**WHAT IS BEING ASKED**
Give again, exactly as written, each line of the material below starting at the line that contains "Task: Click the Горячие клавиши link" and ending at the line that contains "Image resolution: width=1000". Both ends count, and no other line does.

**DATA EXCERPTS**

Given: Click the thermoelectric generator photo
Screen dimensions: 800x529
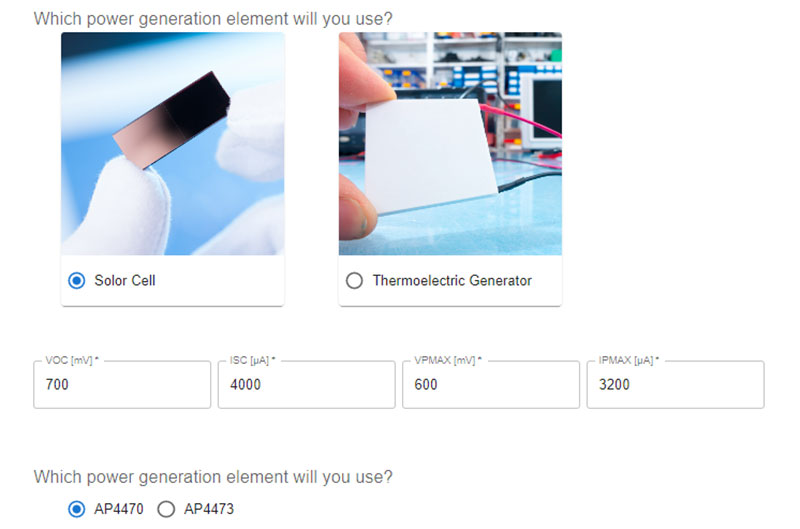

* * *

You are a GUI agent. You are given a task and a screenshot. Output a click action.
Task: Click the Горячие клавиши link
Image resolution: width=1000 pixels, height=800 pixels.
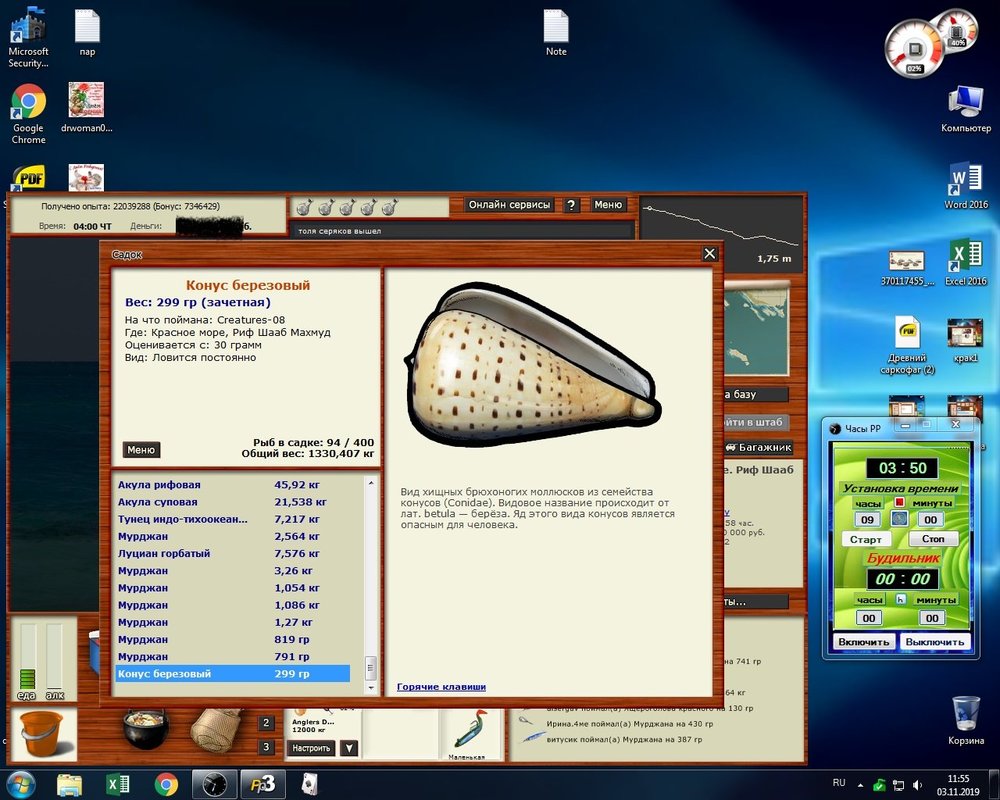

**ANSWER FOR THIS EXERCISE**
Task: Click the Горячие клавиши link
Image resolution: width=1000 pixels, height=800 pixels.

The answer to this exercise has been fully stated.